= EXERCISE OBJECTIVE =
The records are to be copied from the line that contains "Task: Click the Uptime section title" through their last line, word for word, with every picture left out.

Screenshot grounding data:
+++++

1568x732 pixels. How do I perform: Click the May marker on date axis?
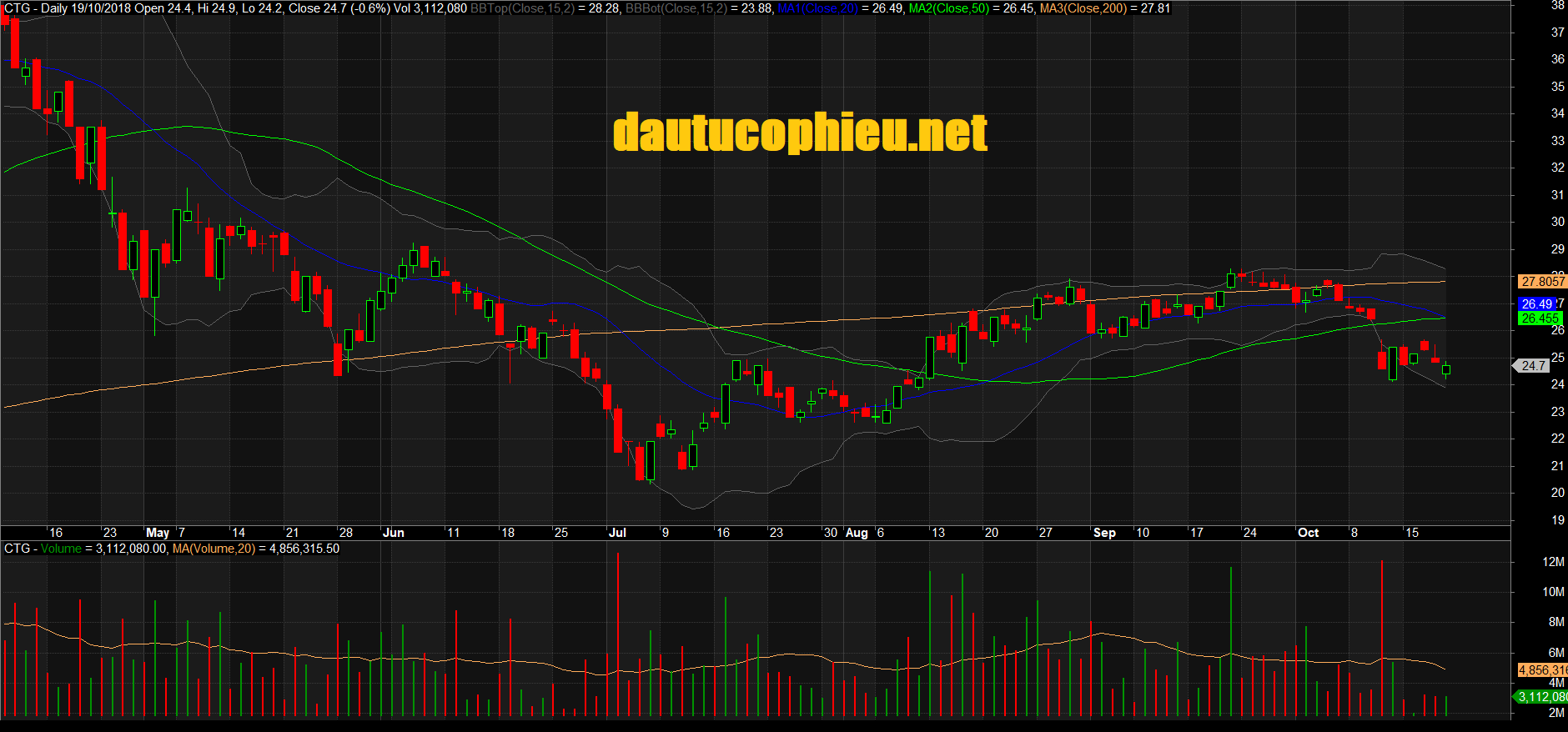pyautogui.click(x=158, y=533)
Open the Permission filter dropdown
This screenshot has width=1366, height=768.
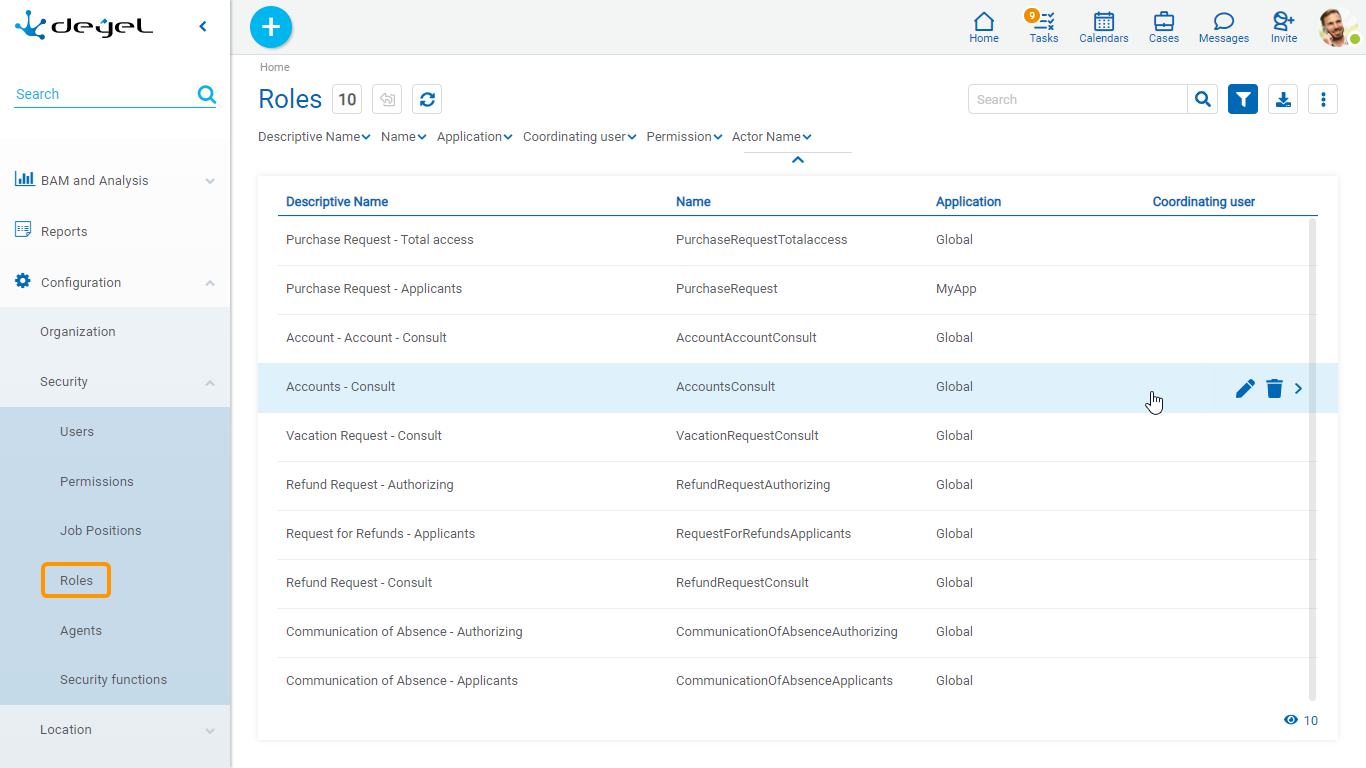[684, 137]
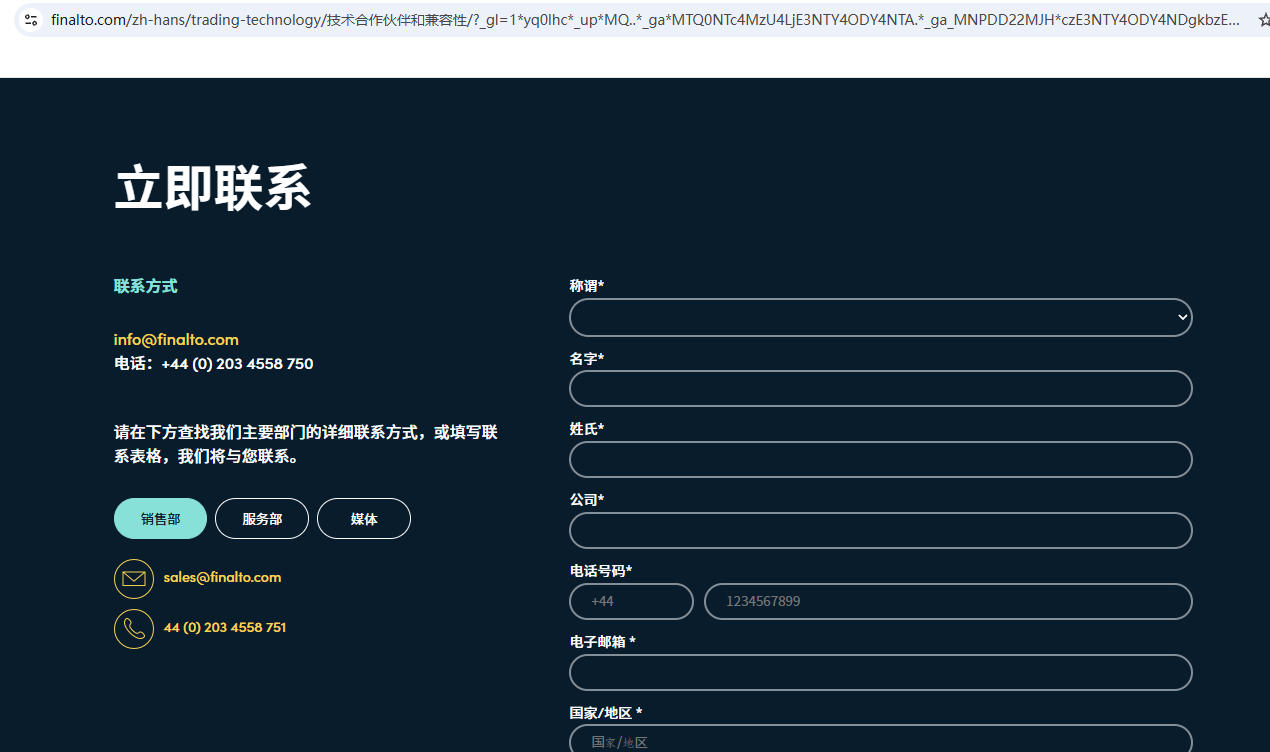Open the info@finalto.com email link
The width and height of the screenshot is (1270, 752).
pyautogui.click(x=176, y=340)
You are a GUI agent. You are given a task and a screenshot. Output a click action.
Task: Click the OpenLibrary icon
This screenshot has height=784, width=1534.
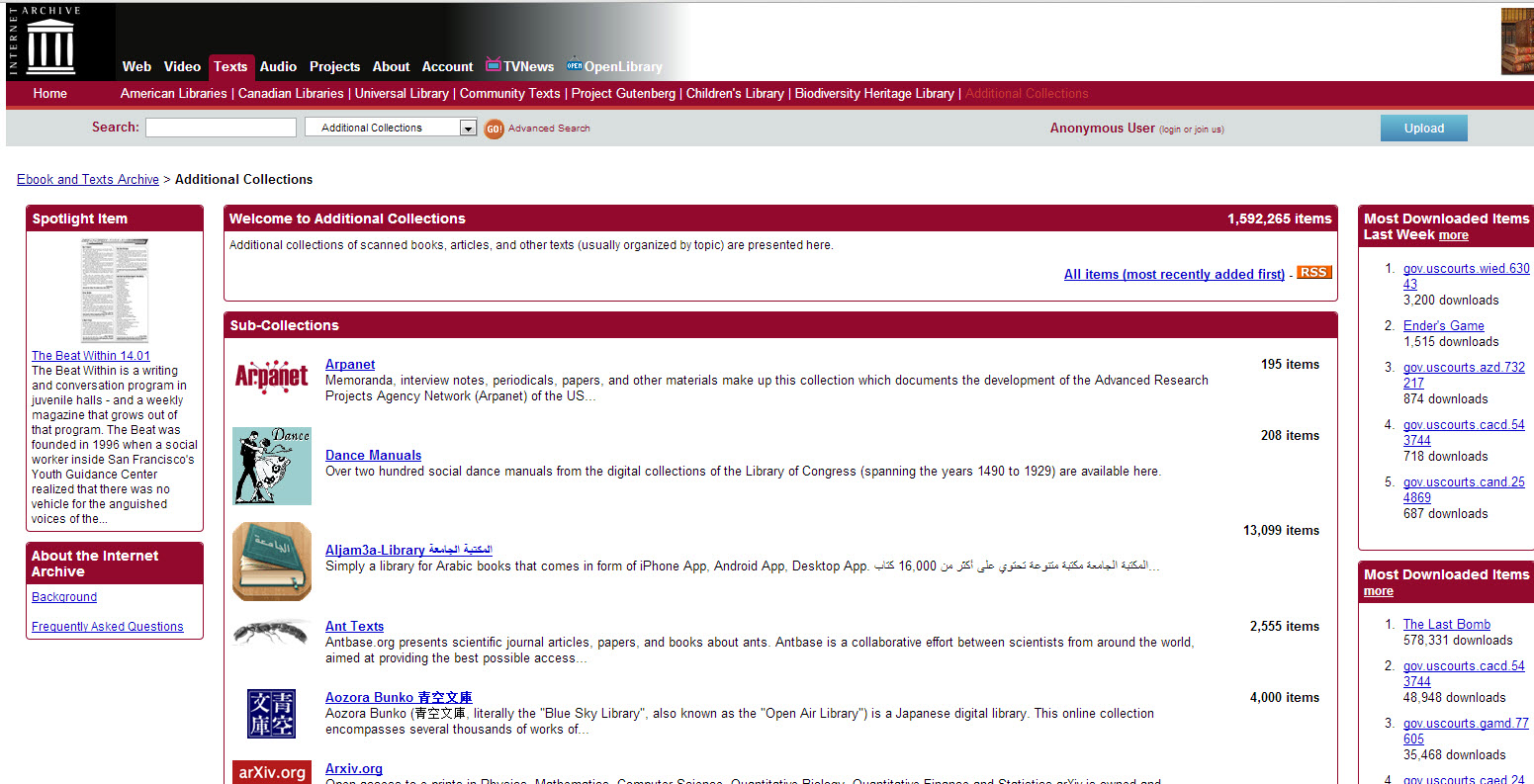point(574,66)
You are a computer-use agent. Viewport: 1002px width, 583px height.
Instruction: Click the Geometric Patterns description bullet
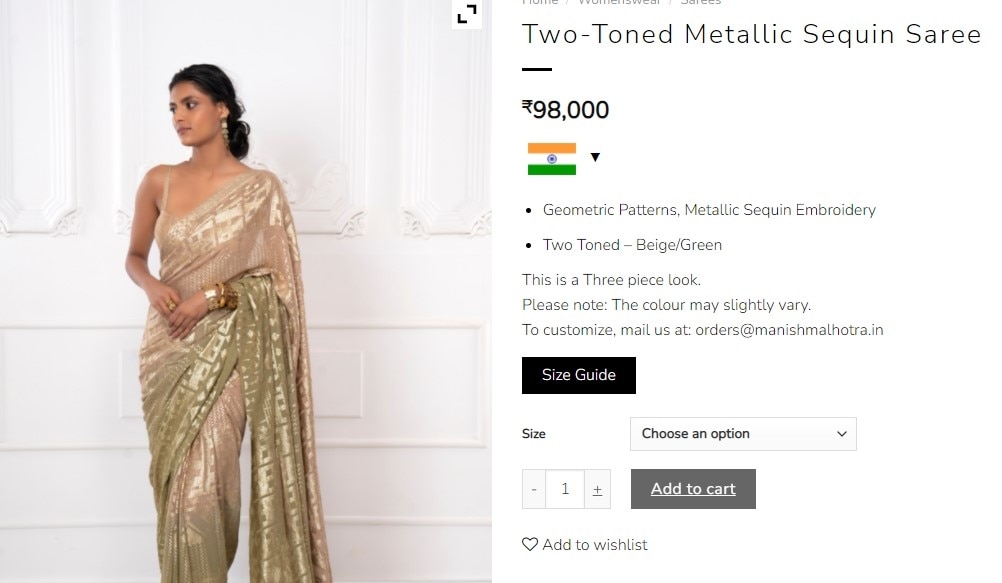[708, 210]
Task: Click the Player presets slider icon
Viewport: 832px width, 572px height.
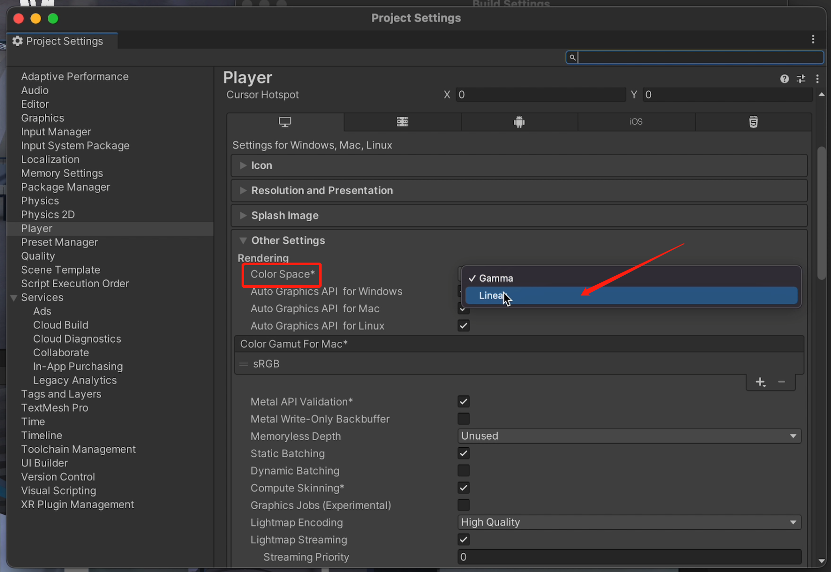Action: pyautogui.click(x=798, y=79)
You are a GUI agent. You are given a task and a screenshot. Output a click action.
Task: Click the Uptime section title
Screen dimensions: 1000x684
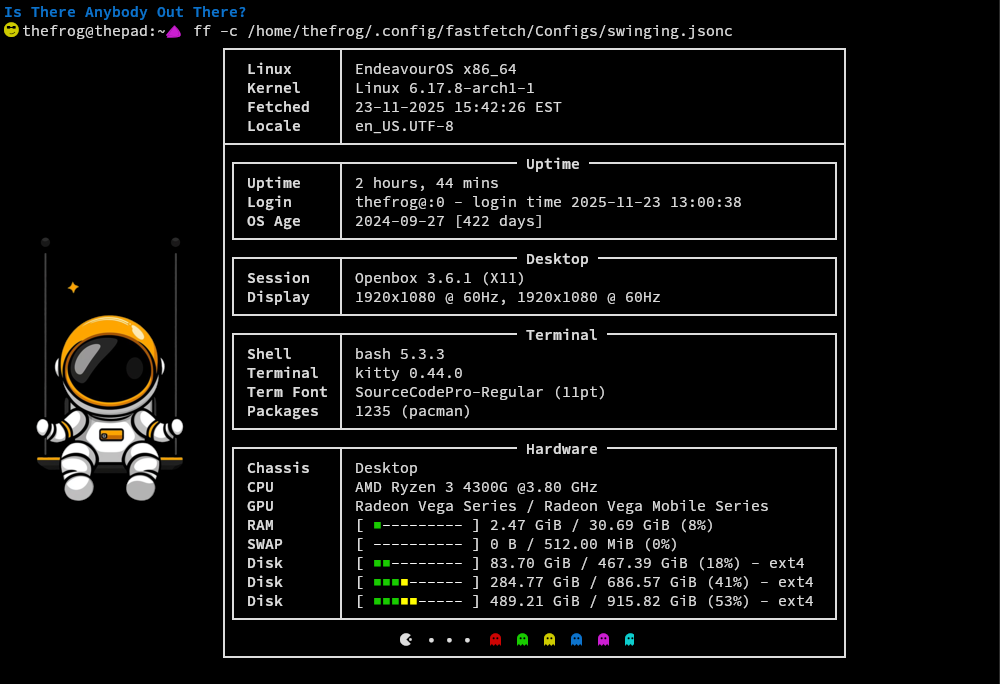pos(553,164)
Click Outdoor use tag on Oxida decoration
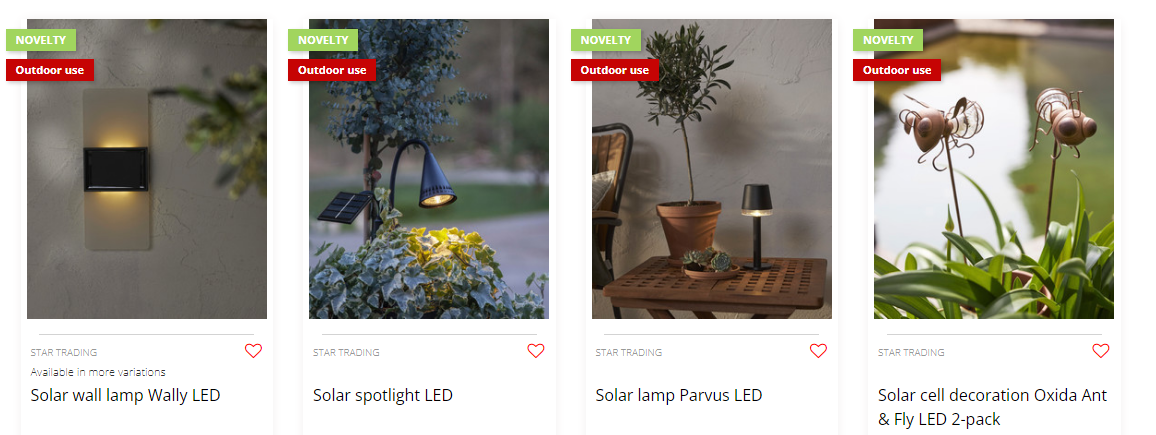 coord(897,70)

+++++

= EXERCISE RESPONSE =
Task: Click the Uptime section title
Screen dimensions: 1000x684
pos(553,164)
Click Outdoor use tag on Oxida decoration
 coord(897,70)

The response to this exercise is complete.